Car headlights shine so brightly today in part because, as with many automotive accessories, new technologies are available. Instead of halogen bulbs, headlights now often feature HID bulbs or LEDs. However, while dim lights can be a safety hazard, so can blindingly-bright ones. But more than simply dazzling drivers, can HID and LED headlights cause permanent damage?
What is it about HID and LED headlights that make them potentially risky?
There are several reasons why HID and LED headlights seem so bright compared to the older halogen ones.
Firstly, it’s because they generally do put out a greater amount of light, AutoList reports.
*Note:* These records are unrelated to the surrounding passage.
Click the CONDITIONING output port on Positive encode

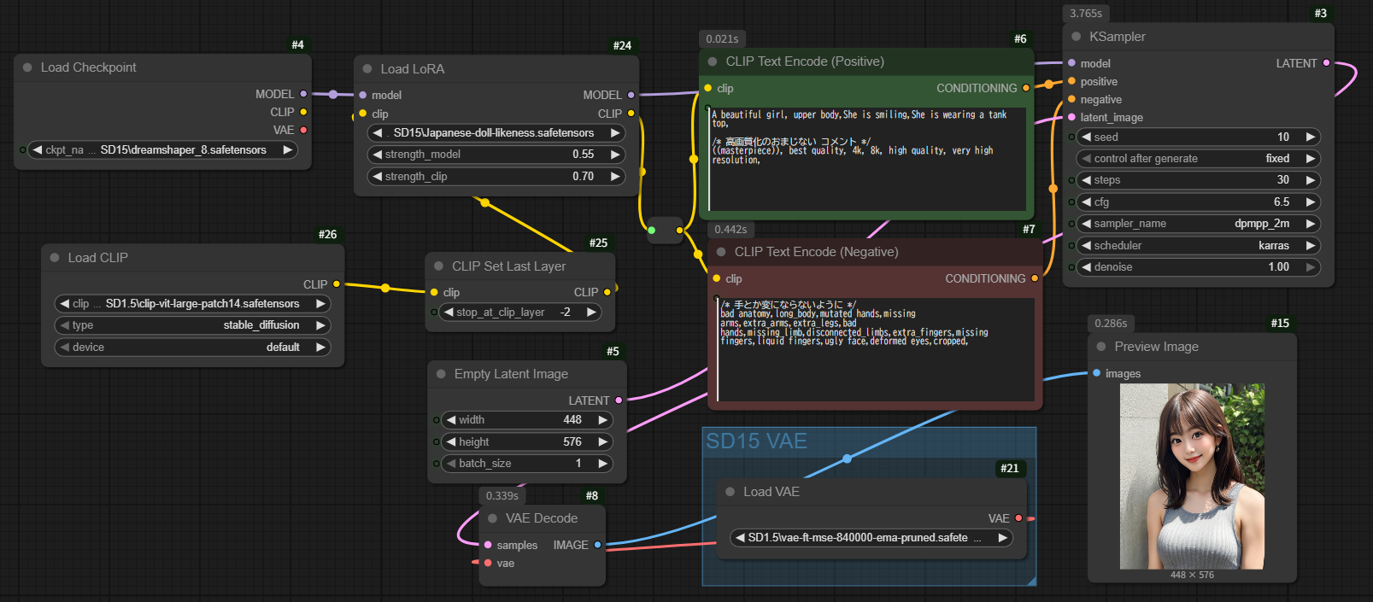pyautogui.click(x=1026, y=88)
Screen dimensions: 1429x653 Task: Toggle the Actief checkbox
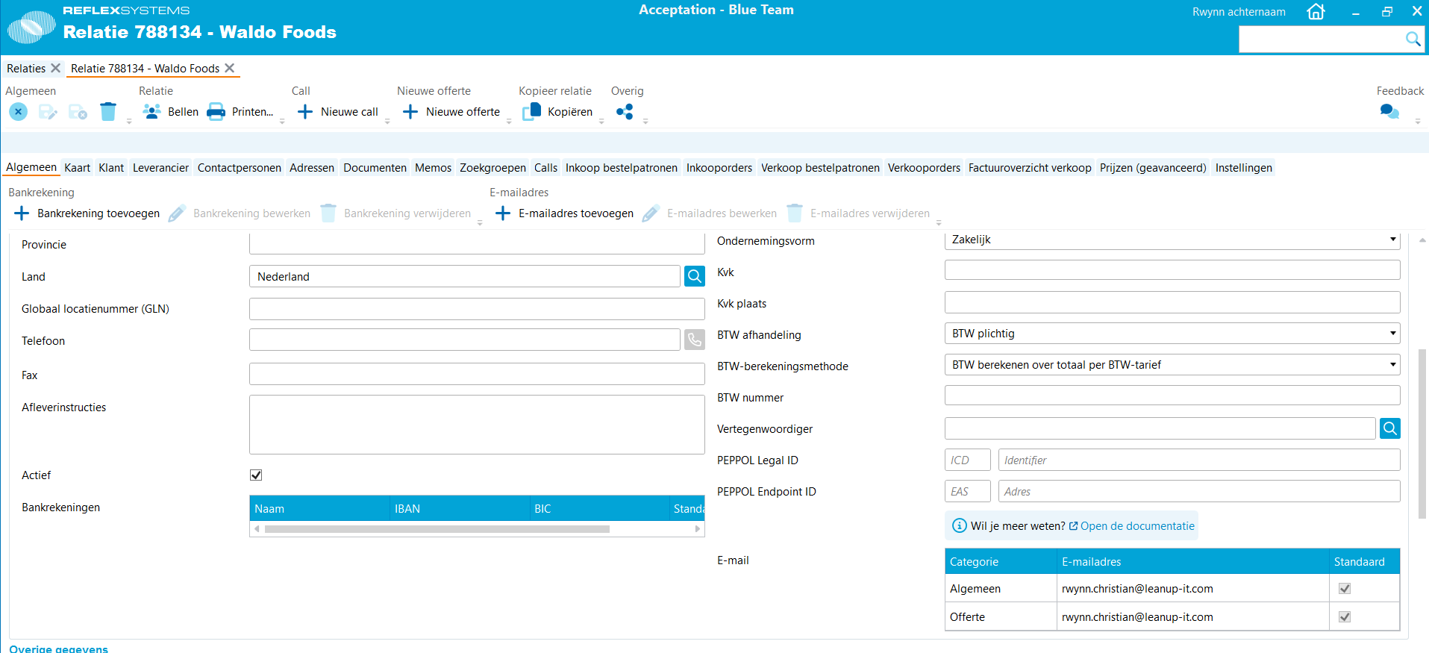tap(256, 475)
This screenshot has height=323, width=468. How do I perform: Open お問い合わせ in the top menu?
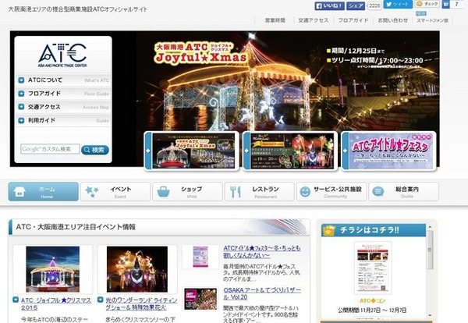pyautogui.click(x=393, y=20)
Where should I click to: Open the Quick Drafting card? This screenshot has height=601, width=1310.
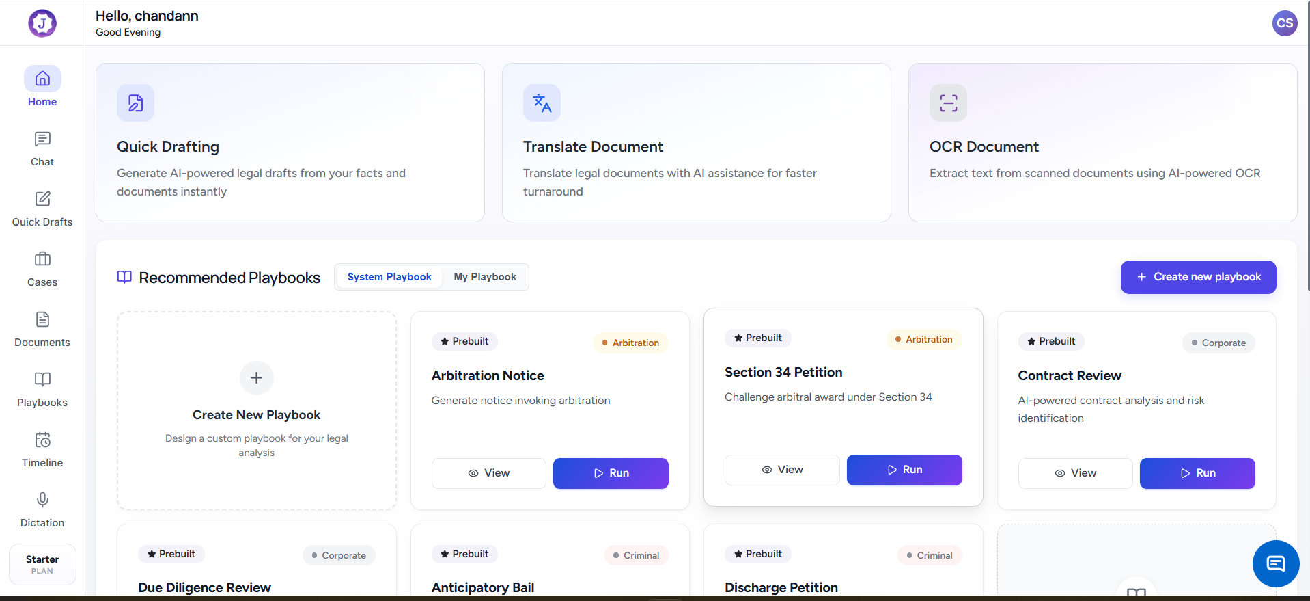(290, 142)
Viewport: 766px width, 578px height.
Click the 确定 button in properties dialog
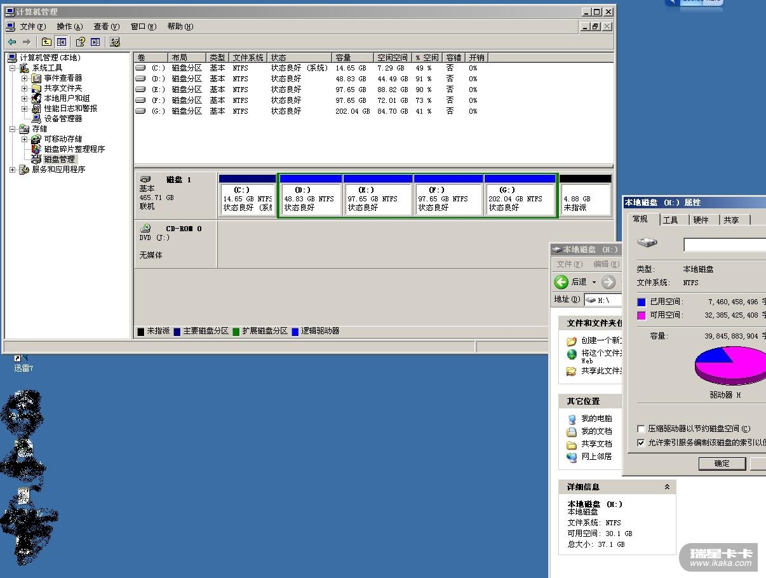point(722,464)
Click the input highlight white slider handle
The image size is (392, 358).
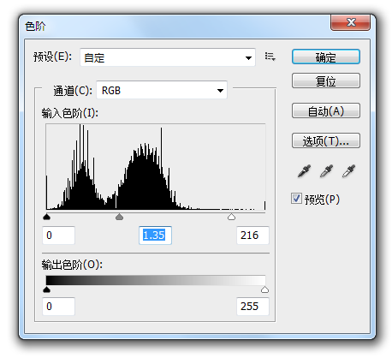click(231, 217)

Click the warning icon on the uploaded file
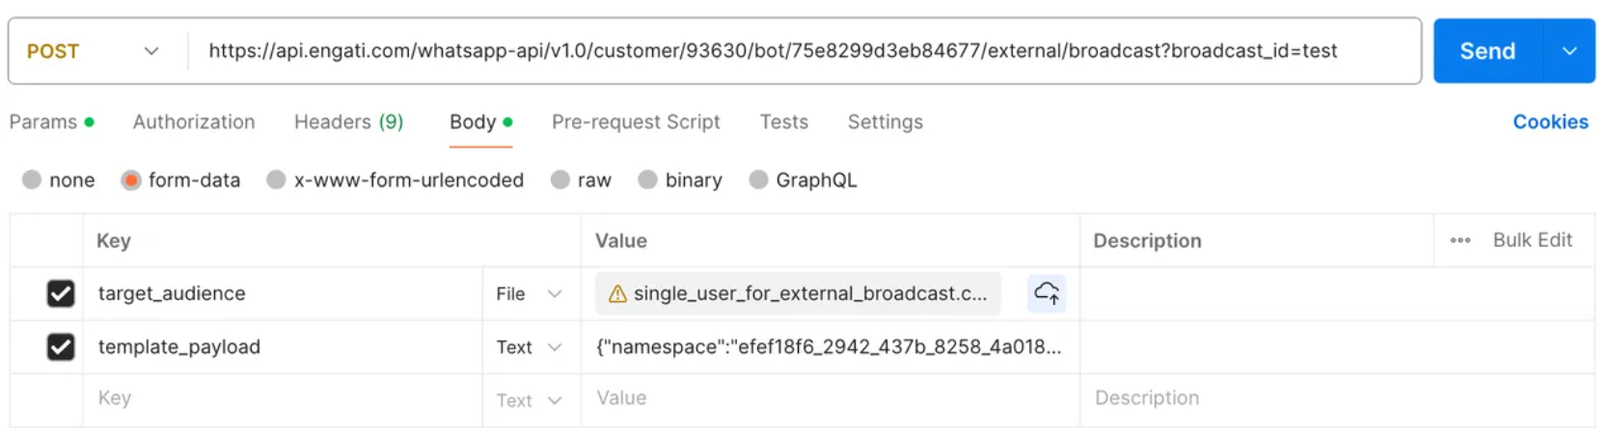(617, 294)
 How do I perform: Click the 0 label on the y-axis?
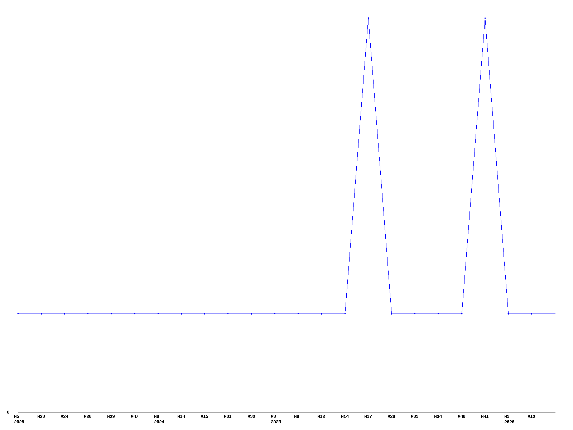(x=8, y=412)
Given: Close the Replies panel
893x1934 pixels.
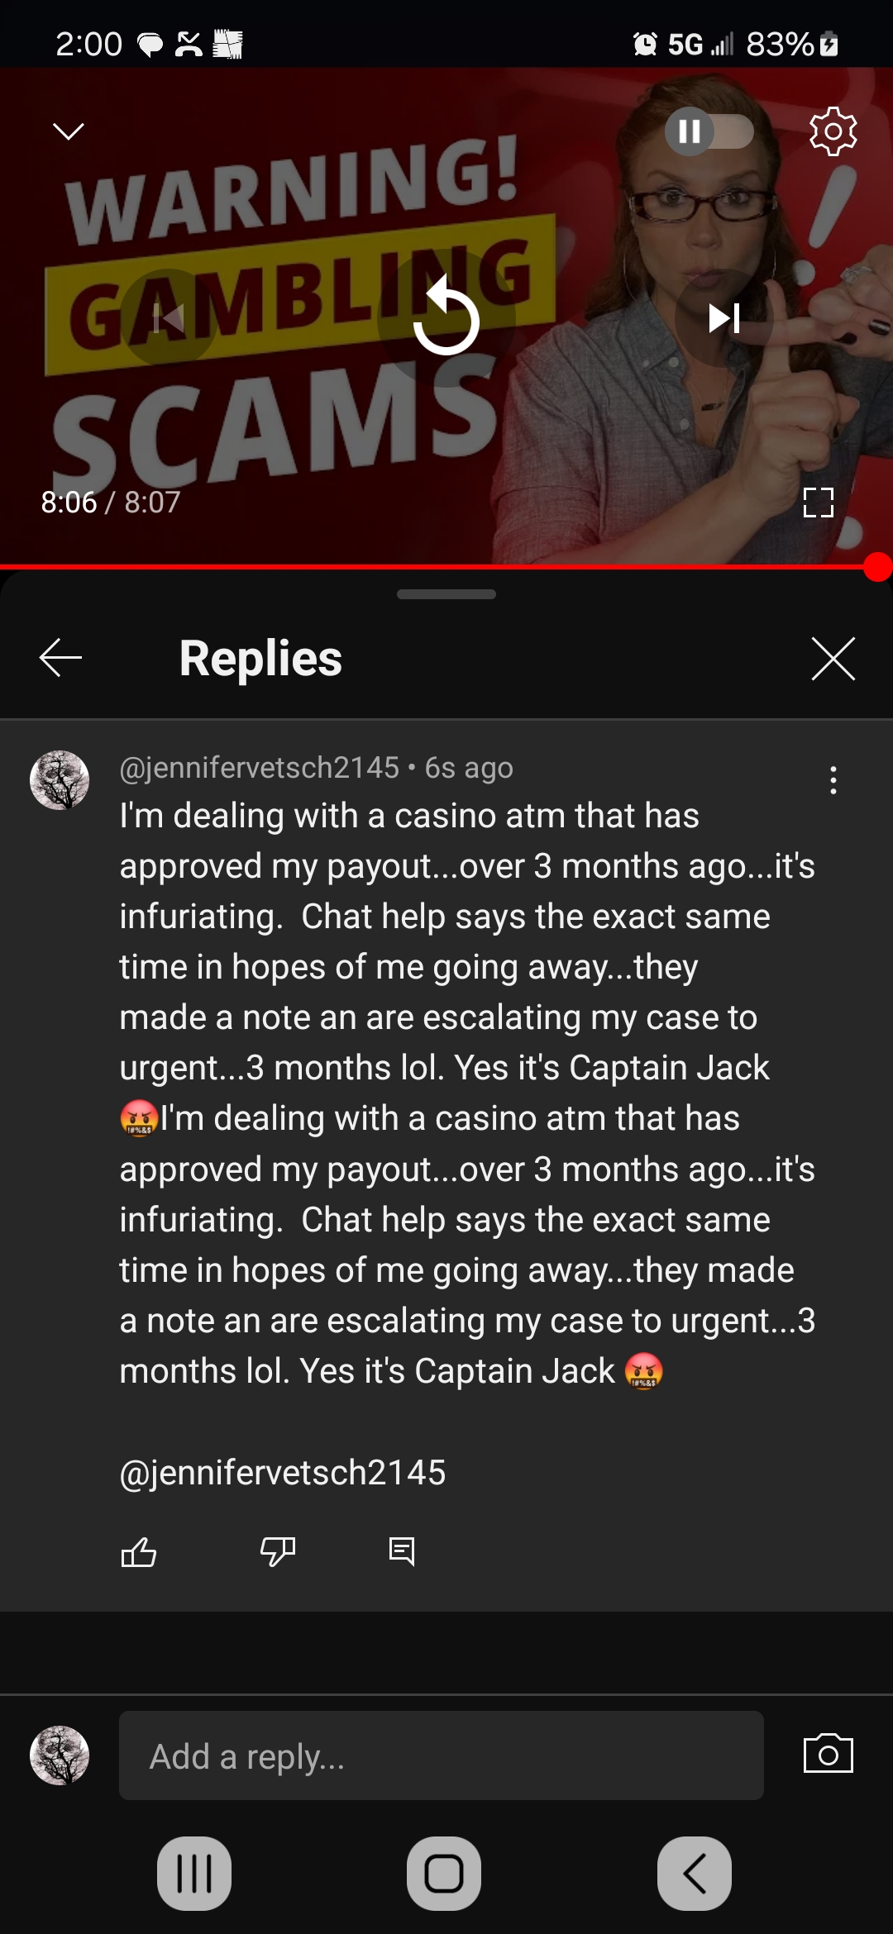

Secondly, improvements in reflector and lens technology mean headlights throw more light forward, Roadshow reports. And if too much light hits your eyes at once, you get glare, Versant Health explains.
Thirdly, compared to halogens, LEDs and HIDs put out bluer, higher-color-temperature light, Popular Science reports. And generally speaking, the bluer the light, the brighter the human eye thinks it is. But that blue color could come with some drawbacks.
Blue and violet light, because of its shorter wavelength, has more energy than red or green light. And ultraviolet light, the kind that’s emitted by our Sun, has more energy still. That’s why, if you look too long at the Sun without special glasses, it can cause severe eye damage, ForEyes and the American Academy of Ophthalmology explain. And some HID lights, including headlight bulbs, produce UV radiation, OEO, CarLightingDistrict, and Stouch Lighting report.
But LED headlights theoretically carry their own risks. Your eyes have a built-in UV defense: the cornea, Olympus and the American Macular Degeneration Foundation explain. But blue light, as part of the visible light spectrum, passes through. And a high-intensity light with a sub-455-nm wavelength can damage your retina, CNN reports. That wavelength, incidentally, is part of the spectrum emitted by some white-light LEDs, Olympus and Shimadzu report.
Do HID and LED headlights actually pose a danger to your eyes?
So, does all this mean HID and LED headlights are genuinely dangerous? In a word, no.
For one, some halogen bulbs also put out UV radiation, Australia’s Cancer Council reports. But because of how quickly UV intensity drops over distance, the risk is virtually nil. Plus, halogen headlights are behind plastic or glass covers that provide further shielding.
Speaking of shielding, that’s something else LED and HID car headlight bulbs have. Besides the covers, reflectors, and lenses, HID bulbs have built-in UV filters specifically to block their emissions. And LED headlights don’t produce UV lights at all.
In regards to the blue light issue, it’s unclear if every single blue-wavelength light causes damage, the AMF reports. But it’s worth pointing out that the cornea isn’t the only light-absorbing safety mechanism in our eyes, Quartz reports. Plus, it would still take a high-intensity pure-blue light, one above 0.003 W shining directly at your eyeball for a significant period of time. However, automotive LED headlights, in normal conditions, don’t put out that much power.
In Car and Driver’s testing, the 2018 Mercedes-Benz E400’s LED headlights put out 9 lux at 50 feet. With the average eyeball’s radius being 0.945” (according to the Hindawi Journal of Ophthalmology) that works out to 0.000724 W. And even at the E400’s max light output of 21 lux at 80 feet, that’s only 0.00169 W.
Basically, the only way LED or HID headlights can damage your eyes is if you stare unblinkingly at their bare bulbs at point-blank range for minutes and hours.
Newer designs could pose even less danger
While LED and HID headlights were once the cutting-edge technologies, they’re no longer the only non-halogen option. Outside of the US, automakers are experimenting with LED matrix and even laser headlights, Car and Driver reports. The latter kind is especially attractive because they last even longer than LEDs but are more controllable, PowerBulbs explains. Theoretically, that means bright, consistent light without the dazzle.
In fact, some automakers are starting to put this into practice with adaptive driving beams. ADBs are a kind of adaptive headlight, MotorTrend explains. Only instead of distinct high- and low-beam bulbs, they use millions of LEDs and mirrors to selectively ‘dim’ certain areas of the beam, Car and Driver explains. And in some cases, the ADBs come with lasers, too.
Unfortunately, ADBs, like laser headlights, aren’t available in the US due to outdated regulations. But that could be changing in the near future. In the meantime, although improperly-set-up LED and HID headlights can dazzle, they won’t damage your eyes.